Selon, l'Association de recherche technique betteravière (ARTB), le marché européen du sucre biologique évolue de manière "assez autonome" par rapport au marché communautaire du sucre conventionnel. Il reste encore un marché de "niche" et essentiellement d'importation.

Sucre

L'Association de recherche technique betteravière (ARTB) publie une nouvelle étude sur le sucre biologique dans l'Union européenne. Réalisée dans le cadre des travaux de suivi et d'analyse du marché européen du sucre biologique qui ont été initiés par l'ARTB depuis 2019, cette étude fournit des éléments chiffrés en lien avec la taille ainsi que les principales origines / destinations du marché, considérant encore comme un marché de "niche" et "d'importation pour l'essentiel".

Selon les estimations de l'association, le marché européen du sucre biologique - qui évolue de manière assez autonome par rapport au marché communautaire du sucre conventionnel - a représenté près de 275 000 tonnes lors de la campagne 2020/21, soit une hausse de 3% par rapport à la précédente campagne. "Si la dynamique conjoncturelle (Covid-19) a limité le niveau de cette hausse, l'accroissement des surfaces betteravières biologiques semblent devoir se poursuivre au cours des prochaines campagnes", met en avant l'ARTB.

Dynamique d'importation en 2020 contrastée

Les importations ont représenté 190 000 tonnes en 2020,  en baisse de 10% par rapport à 2019, une évolution conjoncturelle selon l'ARTB et non structurelle. "Bien que l'historique de données soit encore très limité, cette contraction du volume des importations ne semble pas de nature à remettre en cause la dynamique de croissance de ce marché d'importation", indique l'ARTB dans son étude.

En 2020, il a été constaté "une poursuite de la hausse des volumes en provenance de Colombie (+19kt) et du Laos (+9kt)", et "une baisse significative du volume des importations qui affecte principalement le Brésil (-16kt), l'Inde (-15kt), le Paraguay (-8Kt) et l'Argentine (-4 kt).

Les "plaques tournantes" européennes que sont la Belgique et les Pays-Bas ont significativement baissé leur volume d'importation, ainsi que la Suède, tandis que les "flux directs" n'ont pas affectés (hausse des volumes allemands (+8kt) et dans une moindre mesure italiens (+4kt).

Le nouveau règlement modifiera-t-il ce schéma ?

L'entrée en vigueur du nouveau cadre réglementaire pour la production biologique au 1er janvier 2022 implique que les produits biologiques importés dans l'Union européenne -sauf accord commercial réciproque - devront être certifiés conformes (et non plus équivalents comme actuellement) aux règles en vigueur dans l'Union européenne. "Certains pays tiers - bénéficiant actuellement de la règle d'équivalence - pourraient en effet se voir refuser l'accès futur au marché européen sans conformité stricte avec les règles européennes", met en avant l'association. Ce nouveau règlement pourrait donc modifier la structure actuelle de marché. Autre conséquence possible, selon l'ARTB, un renchérissement des couts de production dans les pays tiers, pouvant "soutenir" les prix sur le marché européen et favoriser un développement supplémentaire de la production européenne.

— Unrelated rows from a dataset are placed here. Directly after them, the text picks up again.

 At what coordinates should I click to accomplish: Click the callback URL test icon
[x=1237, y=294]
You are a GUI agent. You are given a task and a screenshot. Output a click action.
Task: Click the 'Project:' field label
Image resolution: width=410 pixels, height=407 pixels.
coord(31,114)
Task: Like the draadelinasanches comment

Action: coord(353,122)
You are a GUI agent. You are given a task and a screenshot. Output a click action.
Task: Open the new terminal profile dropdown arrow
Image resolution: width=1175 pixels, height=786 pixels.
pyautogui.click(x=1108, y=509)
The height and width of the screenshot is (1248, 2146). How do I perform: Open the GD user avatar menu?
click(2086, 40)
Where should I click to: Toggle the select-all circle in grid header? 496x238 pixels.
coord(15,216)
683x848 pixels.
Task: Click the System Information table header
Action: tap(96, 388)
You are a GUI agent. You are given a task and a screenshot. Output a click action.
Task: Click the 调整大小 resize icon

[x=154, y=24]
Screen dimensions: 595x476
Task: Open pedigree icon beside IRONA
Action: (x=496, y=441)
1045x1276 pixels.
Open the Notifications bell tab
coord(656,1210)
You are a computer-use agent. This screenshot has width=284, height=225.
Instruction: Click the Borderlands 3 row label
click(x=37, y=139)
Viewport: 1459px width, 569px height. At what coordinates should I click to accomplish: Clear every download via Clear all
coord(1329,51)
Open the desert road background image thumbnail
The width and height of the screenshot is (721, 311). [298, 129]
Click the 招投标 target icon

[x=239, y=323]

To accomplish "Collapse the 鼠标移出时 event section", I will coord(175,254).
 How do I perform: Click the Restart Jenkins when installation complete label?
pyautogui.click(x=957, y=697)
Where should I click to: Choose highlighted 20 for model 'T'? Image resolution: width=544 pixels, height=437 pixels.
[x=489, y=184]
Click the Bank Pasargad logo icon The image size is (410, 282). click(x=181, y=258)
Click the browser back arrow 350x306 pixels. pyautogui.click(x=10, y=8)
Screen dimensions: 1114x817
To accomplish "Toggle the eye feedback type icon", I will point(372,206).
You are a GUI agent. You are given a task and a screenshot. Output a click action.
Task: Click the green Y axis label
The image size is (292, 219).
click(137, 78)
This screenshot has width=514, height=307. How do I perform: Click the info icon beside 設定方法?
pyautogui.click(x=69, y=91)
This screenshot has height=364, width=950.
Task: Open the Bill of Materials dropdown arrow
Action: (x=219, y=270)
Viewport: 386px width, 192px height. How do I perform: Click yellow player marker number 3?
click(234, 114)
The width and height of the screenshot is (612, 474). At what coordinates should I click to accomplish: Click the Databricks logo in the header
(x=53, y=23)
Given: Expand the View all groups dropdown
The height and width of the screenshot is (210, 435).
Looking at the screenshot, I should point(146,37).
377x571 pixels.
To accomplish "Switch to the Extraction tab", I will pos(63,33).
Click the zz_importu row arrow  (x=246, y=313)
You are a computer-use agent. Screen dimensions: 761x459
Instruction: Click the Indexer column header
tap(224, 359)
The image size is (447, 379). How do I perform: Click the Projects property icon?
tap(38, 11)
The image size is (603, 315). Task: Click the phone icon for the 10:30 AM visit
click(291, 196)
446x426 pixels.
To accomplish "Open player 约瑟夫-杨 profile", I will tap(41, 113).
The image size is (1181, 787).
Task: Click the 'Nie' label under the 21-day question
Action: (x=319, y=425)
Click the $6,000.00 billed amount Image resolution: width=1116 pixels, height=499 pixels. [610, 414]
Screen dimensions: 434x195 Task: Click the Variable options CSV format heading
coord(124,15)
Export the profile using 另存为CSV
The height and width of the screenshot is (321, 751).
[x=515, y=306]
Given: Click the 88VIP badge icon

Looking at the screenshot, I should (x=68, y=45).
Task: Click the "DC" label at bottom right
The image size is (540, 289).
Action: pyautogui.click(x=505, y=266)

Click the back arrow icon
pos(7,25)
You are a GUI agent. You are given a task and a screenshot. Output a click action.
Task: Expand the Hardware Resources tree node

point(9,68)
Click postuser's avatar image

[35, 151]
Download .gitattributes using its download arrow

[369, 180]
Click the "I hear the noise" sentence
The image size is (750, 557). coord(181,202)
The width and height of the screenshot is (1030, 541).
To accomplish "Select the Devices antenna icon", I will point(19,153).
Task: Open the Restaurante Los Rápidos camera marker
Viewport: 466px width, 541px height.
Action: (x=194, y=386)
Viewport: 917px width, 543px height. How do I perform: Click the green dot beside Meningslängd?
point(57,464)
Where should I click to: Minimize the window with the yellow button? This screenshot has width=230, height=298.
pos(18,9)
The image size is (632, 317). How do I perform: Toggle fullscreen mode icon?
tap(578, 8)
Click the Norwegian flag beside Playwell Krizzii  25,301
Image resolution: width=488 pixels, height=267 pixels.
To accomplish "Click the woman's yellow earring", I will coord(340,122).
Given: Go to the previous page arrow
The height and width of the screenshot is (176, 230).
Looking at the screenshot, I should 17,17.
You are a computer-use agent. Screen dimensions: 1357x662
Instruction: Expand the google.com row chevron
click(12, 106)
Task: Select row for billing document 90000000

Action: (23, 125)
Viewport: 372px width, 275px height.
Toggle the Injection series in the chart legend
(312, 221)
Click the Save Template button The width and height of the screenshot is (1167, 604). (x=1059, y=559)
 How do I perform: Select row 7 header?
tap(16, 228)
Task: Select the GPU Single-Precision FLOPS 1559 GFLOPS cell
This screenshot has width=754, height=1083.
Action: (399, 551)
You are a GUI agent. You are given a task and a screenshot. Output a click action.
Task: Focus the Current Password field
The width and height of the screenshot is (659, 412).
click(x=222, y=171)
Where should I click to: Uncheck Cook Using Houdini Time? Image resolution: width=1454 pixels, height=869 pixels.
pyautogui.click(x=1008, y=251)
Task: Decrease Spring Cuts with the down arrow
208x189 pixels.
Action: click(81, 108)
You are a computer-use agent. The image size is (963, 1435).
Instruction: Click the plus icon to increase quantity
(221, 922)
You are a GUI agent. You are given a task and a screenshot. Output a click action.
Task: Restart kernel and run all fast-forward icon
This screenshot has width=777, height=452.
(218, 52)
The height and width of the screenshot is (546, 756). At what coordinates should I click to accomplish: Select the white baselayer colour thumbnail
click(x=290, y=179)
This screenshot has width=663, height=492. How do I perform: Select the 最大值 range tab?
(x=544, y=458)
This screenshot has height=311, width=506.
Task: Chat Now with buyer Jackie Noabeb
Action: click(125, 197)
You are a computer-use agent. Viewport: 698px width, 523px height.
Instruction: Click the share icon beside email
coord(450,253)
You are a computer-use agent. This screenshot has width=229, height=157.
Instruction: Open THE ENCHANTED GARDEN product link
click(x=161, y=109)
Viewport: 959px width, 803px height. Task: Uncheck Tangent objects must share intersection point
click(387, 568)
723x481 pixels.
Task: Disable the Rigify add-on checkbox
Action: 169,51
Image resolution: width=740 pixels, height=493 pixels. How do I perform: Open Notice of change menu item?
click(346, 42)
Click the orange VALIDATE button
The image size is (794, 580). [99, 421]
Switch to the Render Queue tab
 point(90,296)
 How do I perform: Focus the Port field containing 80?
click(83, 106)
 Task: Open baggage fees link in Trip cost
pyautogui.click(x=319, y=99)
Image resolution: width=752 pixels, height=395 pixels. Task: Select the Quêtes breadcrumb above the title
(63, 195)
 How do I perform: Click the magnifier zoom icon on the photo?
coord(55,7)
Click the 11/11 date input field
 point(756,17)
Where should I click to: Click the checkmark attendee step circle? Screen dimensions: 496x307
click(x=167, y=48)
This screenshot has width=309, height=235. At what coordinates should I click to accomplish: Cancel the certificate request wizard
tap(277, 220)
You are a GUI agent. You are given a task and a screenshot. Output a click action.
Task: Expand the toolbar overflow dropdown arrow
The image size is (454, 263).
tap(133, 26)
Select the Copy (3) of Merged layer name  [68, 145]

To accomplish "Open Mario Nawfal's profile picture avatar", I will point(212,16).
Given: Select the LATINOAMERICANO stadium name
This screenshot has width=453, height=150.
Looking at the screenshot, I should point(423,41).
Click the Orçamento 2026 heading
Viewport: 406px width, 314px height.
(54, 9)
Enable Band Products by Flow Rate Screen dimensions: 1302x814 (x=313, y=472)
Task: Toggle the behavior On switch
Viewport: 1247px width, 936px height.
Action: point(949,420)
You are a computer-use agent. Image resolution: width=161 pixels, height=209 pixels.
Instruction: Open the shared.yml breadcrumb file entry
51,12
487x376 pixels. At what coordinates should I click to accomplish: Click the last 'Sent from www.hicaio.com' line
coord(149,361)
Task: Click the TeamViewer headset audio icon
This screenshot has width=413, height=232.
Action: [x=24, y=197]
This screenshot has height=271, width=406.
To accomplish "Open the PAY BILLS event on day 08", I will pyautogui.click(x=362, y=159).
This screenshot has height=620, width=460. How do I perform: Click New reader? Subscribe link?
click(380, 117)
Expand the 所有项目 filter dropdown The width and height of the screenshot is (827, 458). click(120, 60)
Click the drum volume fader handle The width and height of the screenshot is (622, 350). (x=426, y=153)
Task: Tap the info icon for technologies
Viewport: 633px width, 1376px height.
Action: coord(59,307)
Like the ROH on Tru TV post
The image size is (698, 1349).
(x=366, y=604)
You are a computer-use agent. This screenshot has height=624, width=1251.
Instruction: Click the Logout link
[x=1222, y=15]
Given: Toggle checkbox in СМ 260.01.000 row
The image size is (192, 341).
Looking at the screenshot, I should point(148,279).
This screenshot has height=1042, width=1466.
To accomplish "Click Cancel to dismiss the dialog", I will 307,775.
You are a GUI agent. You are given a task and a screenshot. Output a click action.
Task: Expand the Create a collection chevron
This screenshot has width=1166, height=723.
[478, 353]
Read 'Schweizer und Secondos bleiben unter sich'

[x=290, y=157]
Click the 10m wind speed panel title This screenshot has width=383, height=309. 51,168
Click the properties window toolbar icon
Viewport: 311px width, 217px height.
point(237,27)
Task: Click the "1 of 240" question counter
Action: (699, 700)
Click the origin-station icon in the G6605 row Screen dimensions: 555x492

"A moyen ou long terme, la structure du marché européen du sucre biologique pourrait être profondément modifiée", conclut l'ARTB.

Ceci étant, afin que les organismes et autorités de contrôle et les opérateurs établis dans des pays qui ont été reconnus comme "équivalents" puissent se mettre en conformité avec le nouveau règlement, la date d'expiration de leur reconnaissance d'équivalence est maintenue jusqu'au 31 décembre 2026.